Create an Alert Rule with Email Notification from the Director Console API

The AlertRules API allows you to create an alert rule and select the medium to notify you of the generated incidents on behalf a Fabric-enabled LogPoint. You can receive notifications via email, SSH, SNMP, HTTP, or Syslog.

The following diagram displays the APIs used while creating an alert rule with email notification from the Director Console API.

Follow the steps mentioned below to create an alert rule with email notification from the Director Console API.

Create a Repo

Execute the Repos - Create API in the Director Console API.
Note
Skip this step if you have the required log storage repositories.

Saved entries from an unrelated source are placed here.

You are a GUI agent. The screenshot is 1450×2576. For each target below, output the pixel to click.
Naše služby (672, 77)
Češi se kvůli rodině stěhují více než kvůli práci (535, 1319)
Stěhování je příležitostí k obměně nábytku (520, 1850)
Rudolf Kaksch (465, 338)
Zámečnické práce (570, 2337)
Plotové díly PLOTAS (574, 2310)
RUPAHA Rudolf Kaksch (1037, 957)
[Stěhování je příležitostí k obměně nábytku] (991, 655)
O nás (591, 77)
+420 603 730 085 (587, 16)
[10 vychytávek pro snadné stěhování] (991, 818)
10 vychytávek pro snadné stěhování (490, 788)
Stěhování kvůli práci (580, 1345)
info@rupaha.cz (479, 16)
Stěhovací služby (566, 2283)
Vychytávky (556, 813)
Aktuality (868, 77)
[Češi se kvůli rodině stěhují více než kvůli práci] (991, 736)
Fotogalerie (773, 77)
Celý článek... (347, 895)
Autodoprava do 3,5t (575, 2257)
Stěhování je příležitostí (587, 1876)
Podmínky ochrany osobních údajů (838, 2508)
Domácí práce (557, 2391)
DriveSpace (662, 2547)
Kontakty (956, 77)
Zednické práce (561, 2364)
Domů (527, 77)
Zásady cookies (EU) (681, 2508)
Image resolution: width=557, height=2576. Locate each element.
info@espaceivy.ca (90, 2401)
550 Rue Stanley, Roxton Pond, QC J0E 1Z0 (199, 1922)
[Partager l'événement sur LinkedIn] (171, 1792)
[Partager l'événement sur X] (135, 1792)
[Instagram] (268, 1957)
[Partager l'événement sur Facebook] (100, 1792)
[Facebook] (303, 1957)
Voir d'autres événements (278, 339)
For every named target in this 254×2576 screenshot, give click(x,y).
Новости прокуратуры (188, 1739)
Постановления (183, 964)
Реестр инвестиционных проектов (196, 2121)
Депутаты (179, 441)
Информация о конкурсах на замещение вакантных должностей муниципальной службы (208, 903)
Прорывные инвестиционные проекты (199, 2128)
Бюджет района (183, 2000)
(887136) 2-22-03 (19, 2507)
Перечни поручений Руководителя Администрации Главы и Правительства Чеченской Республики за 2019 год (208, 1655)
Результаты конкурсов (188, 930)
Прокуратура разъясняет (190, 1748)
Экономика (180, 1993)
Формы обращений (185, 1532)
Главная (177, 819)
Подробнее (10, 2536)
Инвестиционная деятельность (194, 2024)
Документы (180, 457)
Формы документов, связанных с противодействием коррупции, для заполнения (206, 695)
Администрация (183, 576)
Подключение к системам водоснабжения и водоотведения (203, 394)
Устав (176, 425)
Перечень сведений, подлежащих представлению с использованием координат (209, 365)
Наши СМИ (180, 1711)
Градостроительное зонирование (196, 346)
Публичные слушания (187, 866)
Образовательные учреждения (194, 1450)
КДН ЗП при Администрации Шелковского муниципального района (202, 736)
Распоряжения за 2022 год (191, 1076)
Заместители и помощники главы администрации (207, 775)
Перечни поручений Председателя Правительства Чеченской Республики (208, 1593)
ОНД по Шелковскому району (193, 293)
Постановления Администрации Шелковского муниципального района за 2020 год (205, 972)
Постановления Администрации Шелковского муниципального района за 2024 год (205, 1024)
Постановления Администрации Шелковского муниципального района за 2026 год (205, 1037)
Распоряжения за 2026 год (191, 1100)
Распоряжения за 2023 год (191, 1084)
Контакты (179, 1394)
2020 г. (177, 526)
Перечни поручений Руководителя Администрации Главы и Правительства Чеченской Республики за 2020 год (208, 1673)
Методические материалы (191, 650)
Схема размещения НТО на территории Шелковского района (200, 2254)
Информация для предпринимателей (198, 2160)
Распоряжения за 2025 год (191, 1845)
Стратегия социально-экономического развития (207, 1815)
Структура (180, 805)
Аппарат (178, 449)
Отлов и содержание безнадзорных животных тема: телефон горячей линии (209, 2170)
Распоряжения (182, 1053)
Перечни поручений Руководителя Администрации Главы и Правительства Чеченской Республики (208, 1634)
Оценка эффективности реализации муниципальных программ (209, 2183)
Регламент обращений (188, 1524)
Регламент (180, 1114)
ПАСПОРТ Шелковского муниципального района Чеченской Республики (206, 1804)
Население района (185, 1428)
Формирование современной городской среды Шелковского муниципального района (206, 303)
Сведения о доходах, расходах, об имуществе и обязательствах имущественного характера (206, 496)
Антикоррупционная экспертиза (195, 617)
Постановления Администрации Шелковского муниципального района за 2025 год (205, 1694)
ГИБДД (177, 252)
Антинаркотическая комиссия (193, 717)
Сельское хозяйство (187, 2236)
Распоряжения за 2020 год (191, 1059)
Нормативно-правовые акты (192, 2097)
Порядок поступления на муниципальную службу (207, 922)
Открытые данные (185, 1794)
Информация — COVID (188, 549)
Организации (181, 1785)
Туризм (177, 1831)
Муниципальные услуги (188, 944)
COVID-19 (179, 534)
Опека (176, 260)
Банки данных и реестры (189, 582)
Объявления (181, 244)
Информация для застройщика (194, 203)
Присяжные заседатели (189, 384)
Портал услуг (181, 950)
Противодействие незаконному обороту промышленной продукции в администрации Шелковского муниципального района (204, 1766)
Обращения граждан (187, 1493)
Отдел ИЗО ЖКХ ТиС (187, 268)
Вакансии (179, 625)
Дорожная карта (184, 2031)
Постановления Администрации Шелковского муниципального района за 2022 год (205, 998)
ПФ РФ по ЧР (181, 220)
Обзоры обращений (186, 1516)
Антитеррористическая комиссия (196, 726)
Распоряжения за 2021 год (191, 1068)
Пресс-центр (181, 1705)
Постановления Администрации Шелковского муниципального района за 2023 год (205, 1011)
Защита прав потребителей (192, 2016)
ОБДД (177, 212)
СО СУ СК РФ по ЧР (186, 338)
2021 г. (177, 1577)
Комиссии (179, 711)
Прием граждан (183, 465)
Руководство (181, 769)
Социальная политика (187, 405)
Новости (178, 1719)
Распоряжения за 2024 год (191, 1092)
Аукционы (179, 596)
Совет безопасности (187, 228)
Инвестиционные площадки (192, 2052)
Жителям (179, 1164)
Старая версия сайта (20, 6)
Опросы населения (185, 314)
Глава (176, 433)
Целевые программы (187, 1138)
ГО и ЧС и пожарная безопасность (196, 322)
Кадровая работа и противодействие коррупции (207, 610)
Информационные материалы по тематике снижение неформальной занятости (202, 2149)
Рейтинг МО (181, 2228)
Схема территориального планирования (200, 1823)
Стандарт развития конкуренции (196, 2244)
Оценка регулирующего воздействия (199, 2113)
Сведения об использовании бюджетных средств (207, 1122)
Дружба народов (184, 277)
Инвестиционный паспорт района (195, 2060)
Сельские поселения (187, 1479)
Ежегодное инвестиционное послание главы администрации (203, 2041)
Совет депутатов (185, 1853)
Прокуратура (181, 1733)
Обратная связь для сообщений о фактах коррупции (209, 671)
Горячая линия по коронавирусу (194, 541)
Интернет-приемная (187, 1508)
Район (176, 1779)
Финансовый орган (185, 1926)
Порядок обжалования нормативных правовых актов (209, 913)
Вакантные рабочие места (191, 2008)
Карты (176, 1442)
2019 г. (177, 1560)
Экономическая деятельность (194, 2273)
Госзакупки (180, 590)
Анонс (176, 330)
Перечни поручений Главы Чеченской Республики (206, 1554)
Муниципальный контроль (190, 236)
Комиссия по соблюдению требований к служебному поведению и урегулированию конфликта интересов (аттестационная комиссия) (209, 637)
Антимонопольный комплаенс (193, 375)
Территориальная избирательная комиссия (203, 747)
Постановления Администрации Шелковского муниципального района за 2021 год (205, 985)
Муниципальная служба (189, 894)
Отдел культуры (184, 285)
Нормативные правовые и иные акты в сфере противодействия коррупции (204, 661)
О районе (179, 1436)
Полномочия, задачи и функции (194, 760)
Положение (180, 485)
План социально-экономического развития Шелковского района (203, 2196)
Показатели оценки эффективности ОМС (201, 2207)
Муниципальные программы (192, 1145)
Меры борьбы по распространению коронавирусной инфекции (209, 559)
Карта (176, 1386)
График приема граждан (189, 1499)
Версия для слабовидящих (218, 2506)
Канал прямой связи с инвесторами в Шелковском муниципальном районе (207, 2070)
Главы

Create an Incident User Group

Create an Incident User Group from the LogPoint user interface.
Note
Skip this step if you have the required incident user group(s).

Create a User

Create a User from the LogPoint user interface.
Note
Skip this step if you have the required user(s).

Create an Alert Rule

Execute the Repos - FetchRemoteRepo API to obtain the value of the address parameter. Use this value in the repos parameter of the AlertRules - Create API.
Execute the Users - FetchUsers API to obtain the value of the id parameter.
- Use the id of the user owning the alert rule in the owner parameter of the AlertRules - Create API.
- Use the id of the user monitoring the generated incidents in the assigned_to parameter of the AlertRules - Create API. This user has the rights to view, re-assign, comment on, and resolve the incidents.
Execute the IncidentUserGroups - FetchIncidentUsers API to obtain the value of the id parameter. Use the id of the user who monitors the generated incidents in the managed_by parameter of the AlertRules - Create API. This user has the rights to view, re-assign, and comment on the incidents.
Execute the AlertRules - Create API with the remaining parameters.

Configure Email Notification in the Alert Rule

Execute the AlertRules - FetchMyRules API to obtain the value of the id parameter. Use this value in the id parameter of the AlertRules - EmailNotification API.
Execute the AlertRules- EmailNotification API with the remaining parameters.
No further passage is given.